Listed records: Begin

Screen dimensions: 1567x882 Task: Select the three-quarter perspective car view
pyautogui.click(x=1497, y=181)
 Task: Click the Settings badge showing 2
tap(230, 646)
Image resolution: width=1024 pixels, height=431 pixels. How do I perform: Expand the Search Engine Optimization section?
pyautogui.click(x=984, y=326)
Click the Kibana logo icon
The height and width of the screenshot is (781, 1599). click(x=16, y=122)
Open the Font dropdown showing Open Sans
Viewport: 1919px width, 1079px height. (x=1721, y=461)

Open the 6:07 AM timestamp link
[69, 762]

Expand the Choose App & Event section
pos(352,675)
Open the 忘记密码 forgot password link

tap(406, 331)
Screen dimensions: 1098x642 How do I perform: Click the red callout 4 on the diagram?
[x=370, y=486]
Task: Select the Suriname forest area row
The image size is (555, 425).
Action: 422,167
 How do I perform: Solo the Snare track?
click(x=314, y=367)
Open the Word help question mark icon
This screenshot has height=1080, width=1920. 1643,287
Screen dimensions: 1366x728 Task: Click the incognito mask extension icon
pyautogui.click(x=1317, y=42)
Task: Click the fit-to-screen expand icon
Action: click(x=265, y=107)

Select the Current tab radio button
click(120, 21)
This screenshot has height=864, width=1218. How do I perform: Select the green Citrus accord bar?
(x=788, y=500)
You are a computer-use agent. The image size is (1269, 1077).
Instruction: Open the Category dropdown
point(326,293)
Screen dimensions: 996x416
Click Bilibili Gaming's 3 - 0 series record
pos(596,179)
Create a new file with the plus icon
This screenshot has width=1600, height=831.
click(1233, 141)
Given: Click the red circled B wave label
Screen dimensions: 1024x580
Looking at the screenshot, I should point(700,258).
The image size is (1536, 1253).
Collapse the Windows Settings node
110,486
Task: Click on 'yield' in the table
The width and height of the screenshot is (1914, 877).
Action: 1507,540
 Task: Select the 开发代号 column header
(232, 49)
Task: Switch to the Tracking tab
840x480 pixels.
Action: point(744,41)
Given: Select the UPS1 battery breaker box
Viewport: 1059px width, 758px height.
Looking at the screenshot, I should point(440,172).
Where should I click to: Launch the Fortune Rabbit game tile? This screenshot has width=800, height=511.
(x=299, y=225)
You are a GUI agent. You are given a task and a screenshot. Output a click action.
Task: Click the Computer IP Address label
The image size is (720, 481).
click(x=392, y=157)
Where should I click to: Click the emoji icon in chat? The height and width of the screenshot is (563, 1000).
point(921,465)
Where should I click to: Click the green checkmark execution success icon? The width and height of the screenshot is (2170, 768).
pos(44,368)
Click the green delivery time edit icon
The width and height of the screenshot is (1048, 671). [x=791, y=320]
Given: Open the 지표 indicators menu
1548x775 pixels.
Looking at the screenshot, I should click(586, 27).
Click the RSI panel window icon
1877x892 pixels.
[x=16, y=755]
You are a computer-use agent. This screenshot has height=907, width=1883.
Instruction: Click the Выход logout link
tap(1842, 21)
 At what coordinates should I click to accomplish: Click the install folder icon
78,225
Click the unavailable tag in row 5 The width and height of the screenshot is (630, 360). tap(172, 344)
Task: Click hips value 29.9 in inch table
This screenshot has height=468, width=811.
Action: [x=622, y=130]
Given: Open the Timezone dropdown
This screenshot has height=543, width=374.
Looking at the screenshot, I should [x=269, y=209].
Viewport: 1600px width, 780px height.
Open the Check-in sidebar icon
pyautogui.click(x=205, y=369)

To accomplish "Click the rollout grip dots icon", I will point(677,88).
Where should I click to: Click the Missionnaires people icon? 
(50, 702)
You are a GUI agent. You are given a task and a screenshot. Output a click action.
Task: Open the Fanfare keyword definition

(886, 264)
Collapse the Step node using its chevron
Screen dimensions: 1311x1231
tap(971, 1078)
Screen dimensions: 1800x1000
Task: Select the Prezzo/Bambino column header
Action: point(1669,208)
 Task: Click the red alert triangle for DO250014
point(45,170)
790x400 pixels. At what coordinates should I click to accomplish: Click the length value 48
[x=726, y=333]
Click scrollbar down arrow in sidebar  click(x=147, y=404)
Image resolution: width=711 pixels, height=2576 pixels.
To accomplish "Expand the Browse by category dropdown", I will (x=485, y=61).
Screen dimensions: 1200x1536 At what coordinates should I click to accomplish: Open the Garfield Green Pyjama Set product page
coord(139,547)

Listed records: End

### Work order
Identify the lines of the entries containing the string "agent". Copy each such line.

### Your solution
You are a computer-use agent. The image size is (1269, 1077).
You are a GUI agent. You are given a task and a screenshot. Output a click action.
You are a computer-use agent. This screenshot has height=907, width=1883.
You are a GUI agent. You are given a task and a screenshot. Output a click action.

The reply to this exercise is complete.